Nous allons donc essayer de vous faire comprendre le phénomène avant de vous donner quelques conseils et terminer par quelques recommandations de sécurité.

Les Marées, kezako ?!

Sans entrer dans toute la logique physique et mathématique du phénomène, il est tout de même important d’en comprendre ses mécanismes.
Pour cela, rappelons nous d’abord le principe de l’attraction universelle : tous les corps s’attirent ! (insérer ici une blague de machino). La Lune attire la Terre, la Terre attire la Lune, le soleil attire la Terre, la Terre attire le soleil (dans une moindre mesure évidemment) etc…
La Lune étant plus proche de la Terre que le soleil, son attraction est plus forte. Voilà pourquoi c’est surtout elle qui nous intéresse car c’est principalement notre satellite qui intervient sur les marées.
La Lune attire donc l’eau des mers et des océans à elle, à mesure que la Terre tourne sur elle-même. Il se forme ainsi une sorte de « bourrelet » d’eau (c’est le terme scientifique, si, si) qui s’écarte de la Terre. C’est la première cause des marées.
Marées illustration 2

La marée est la variation de la hauteur du niveau des mers et des océans, causée par l’effet conjugué des forces de gravitation dues à la Lune et au Soleil, et de la force d’inertie due à la révolution de la Terre autour du centre de gravité du système Terre-Lune.

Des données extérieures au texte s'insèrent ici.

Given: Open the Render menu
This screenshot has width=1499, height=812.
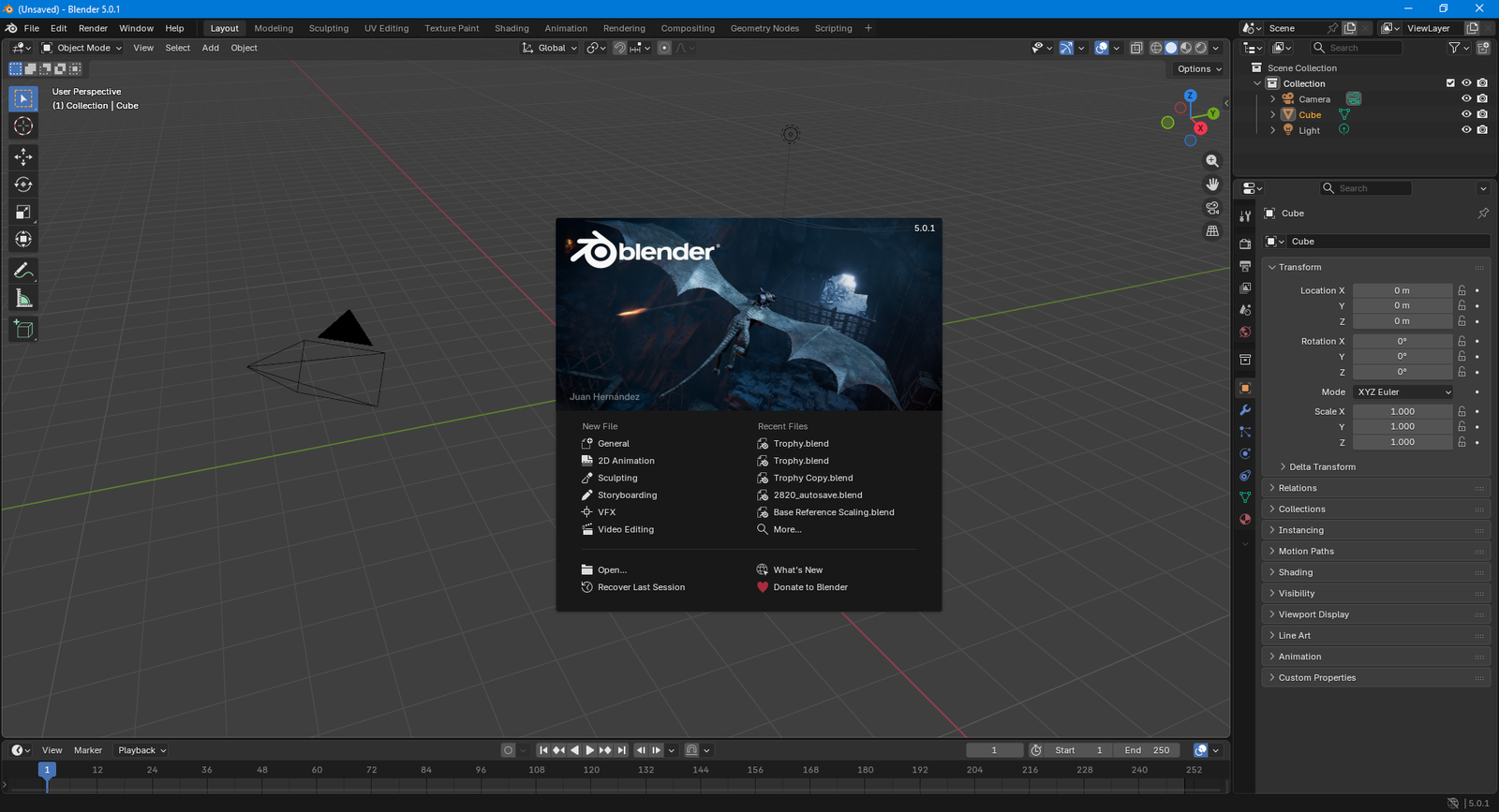Looking at the screenshot, I should [x=93, y=28].
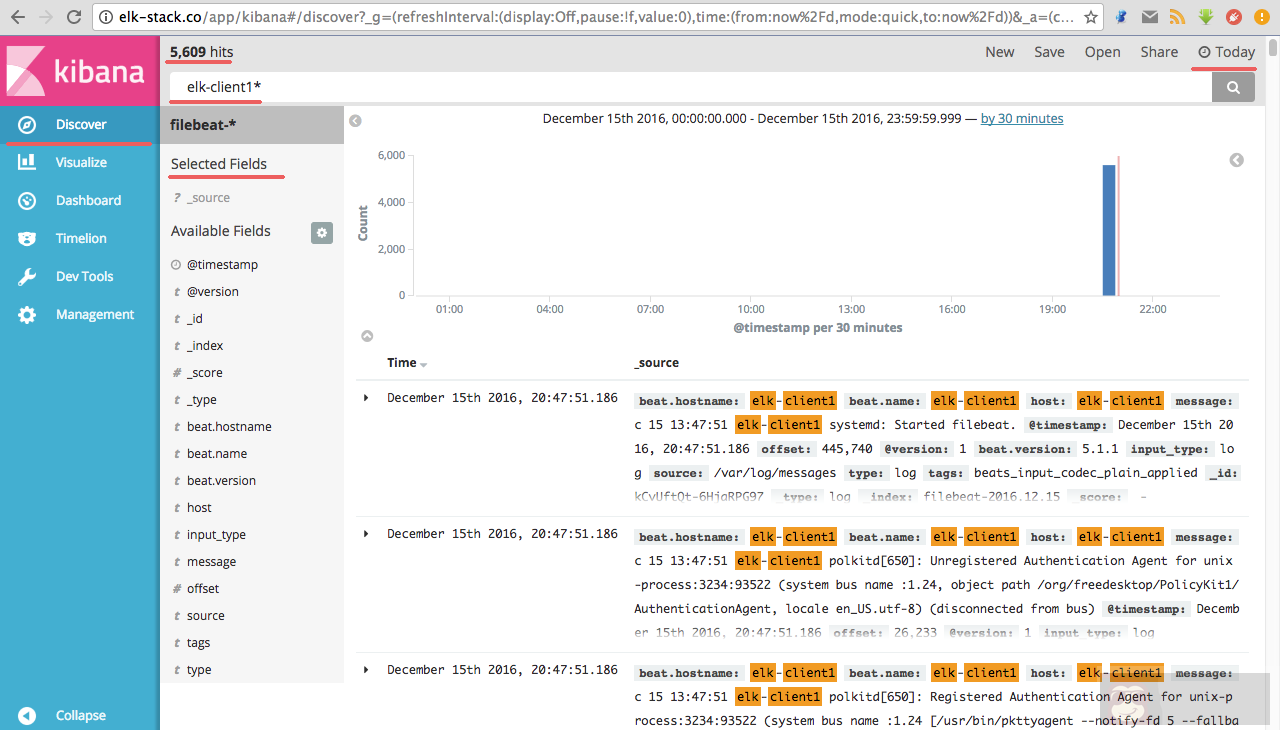Click the Discover compass icon
Screen dimensions: 1280x730
[28, 124]
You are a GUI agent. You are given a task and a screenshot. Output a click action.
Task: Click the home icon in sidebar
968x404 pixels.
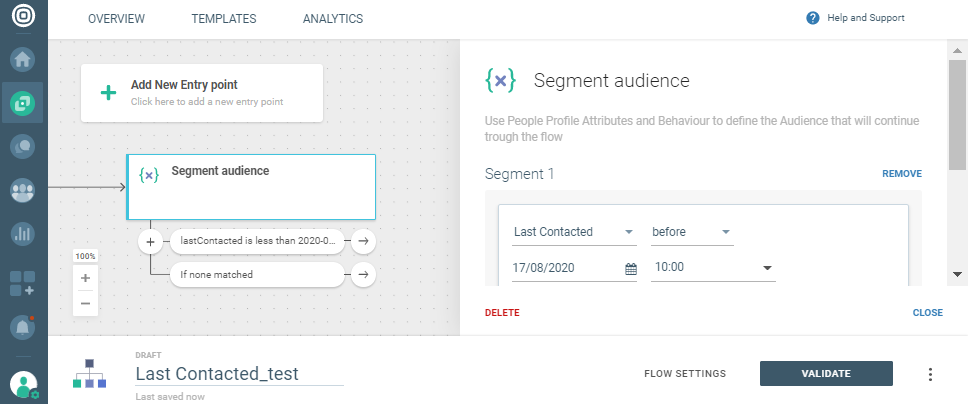[22, 59]
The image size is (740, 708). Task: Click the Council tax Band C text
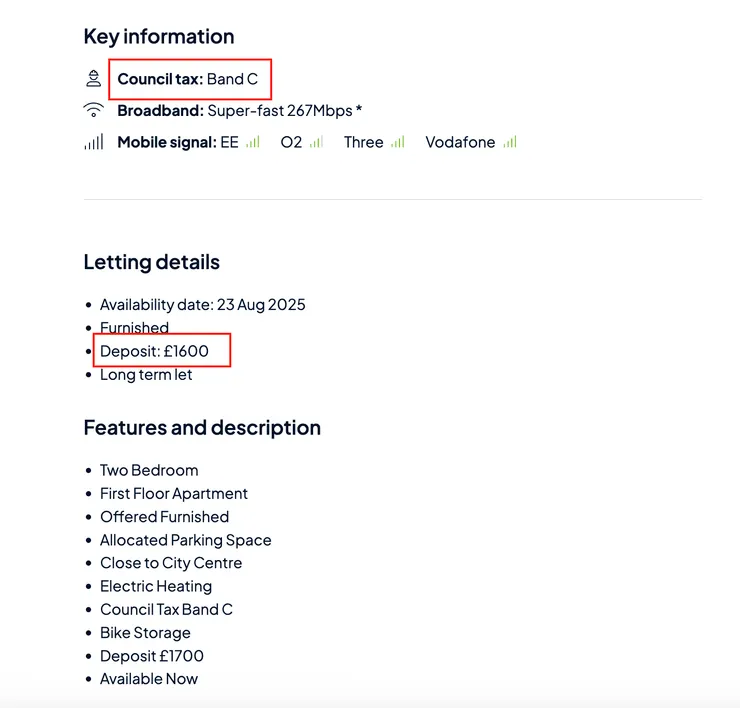pos(188,78)
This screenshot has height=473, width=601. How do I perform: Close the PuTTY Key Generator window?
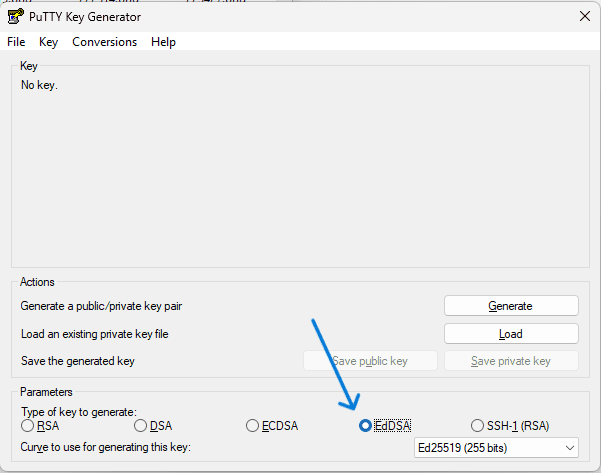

Mais, me direz-vous, il y a deux marées par jour alors que la Terre n’effectue une rotation complète vis-à-vis de la Lune qu’une fois par jour. Certes.
Il y a également un second effet, dû lui à la rotation de la Terre. A l’opposé du « bourrelet » d’eau créé par la Lune, il y a un second bourrelet, créé lui, par la force centrifuge issue de la rotation de notre chère planète bleue.

Lorsque l’une de ces deux forces attirera l’eau vers l’extérieur, il y aura donc marée haute (ou Pleine Mer). Alors que quand ces deux forces seront à 90° vis-à-vis de la planète, il y aura marée basse (ou Basse Mer).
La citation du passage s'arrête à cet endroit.